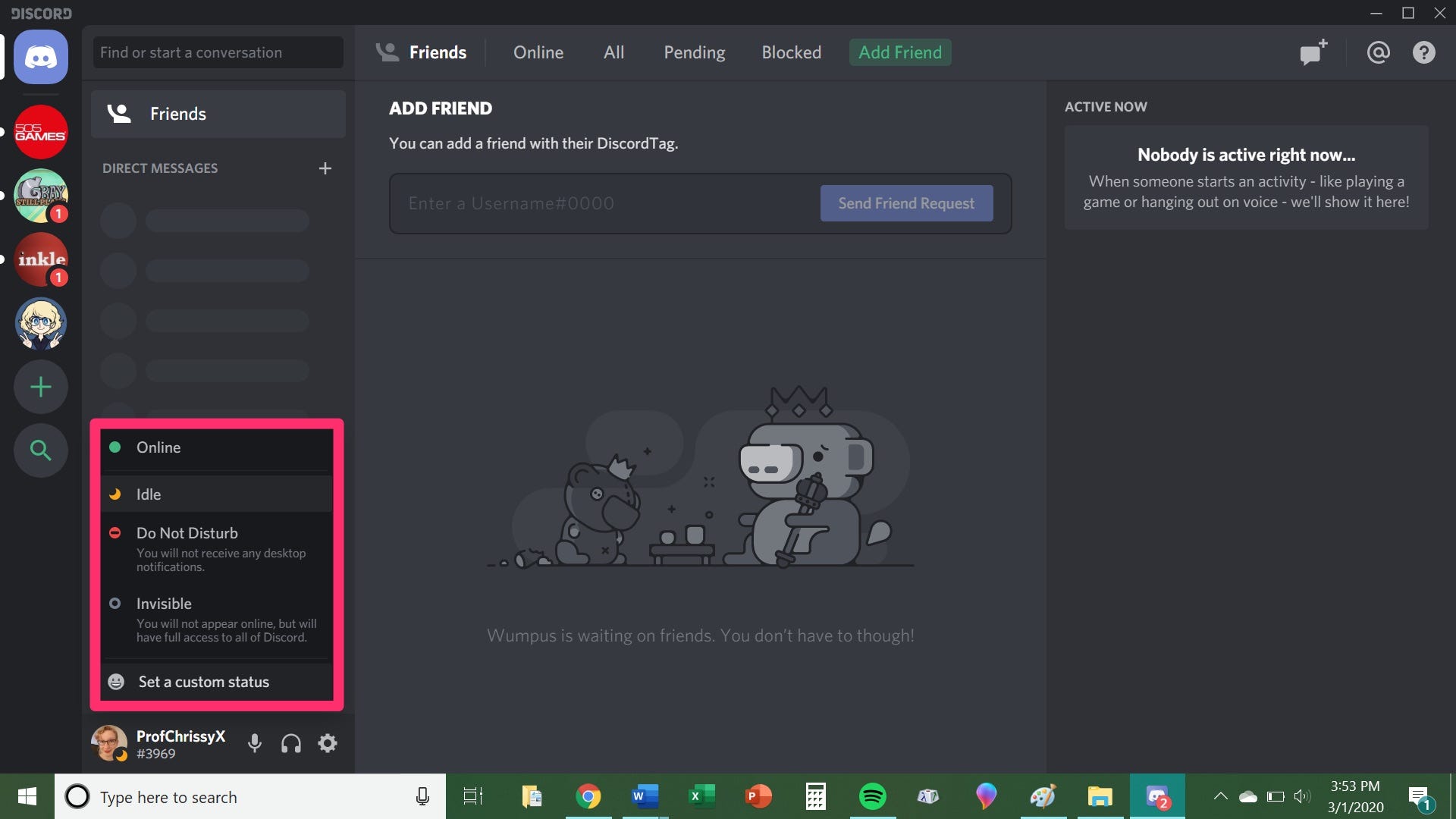Open User Settings gear icon
This screenshot has width=1456, height=819.
(x=328, y=743)
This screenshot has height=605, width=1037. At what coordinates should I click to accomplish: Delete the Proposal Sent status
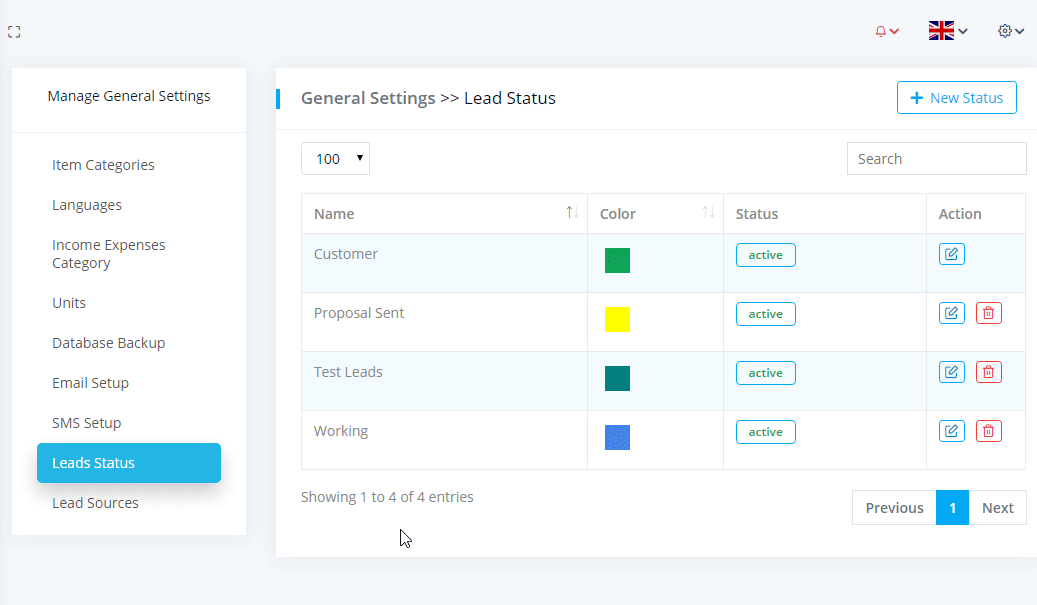point(988,313)
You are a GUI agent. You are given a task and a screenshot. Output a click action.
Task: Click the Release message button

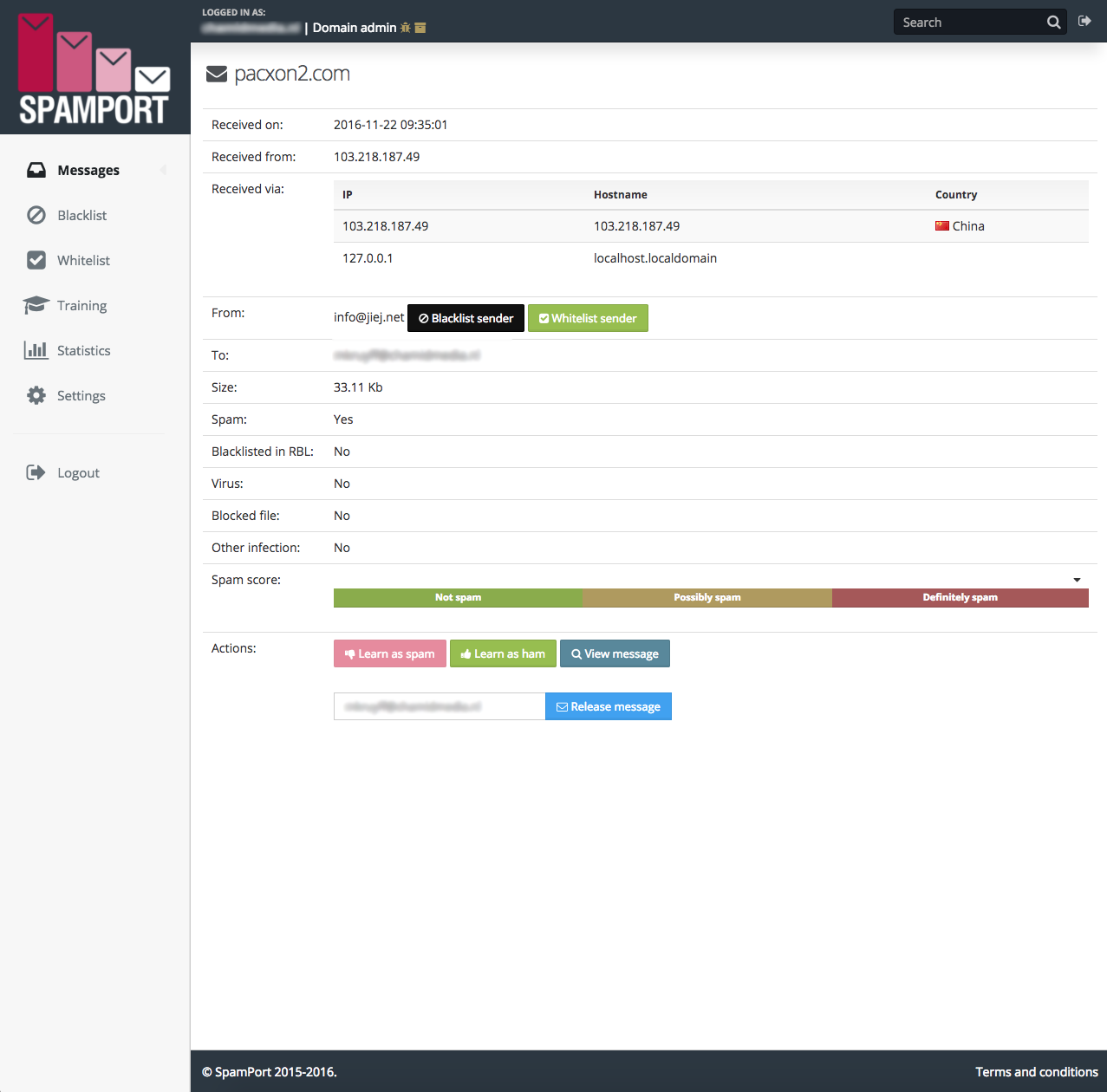pos(608,706)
####
[DESCRIPTION OF THE TASK]
Reproduce all of the lines above word for word, leaving out the pictures.

[OUTPUT OF THE TASK]
Open User Settings gear icon
This screenshot has width=1456, height=819.
(x=328, y=743)
This screenshot has height=605, width=1037. At what coordinates should I click to accomplish: Delete the Proposal Sent status
point(988,313)
You are a GUI agent. You are given a task and a screenshot. Output a click action.
Task: Click the Release message button

pos(608,706)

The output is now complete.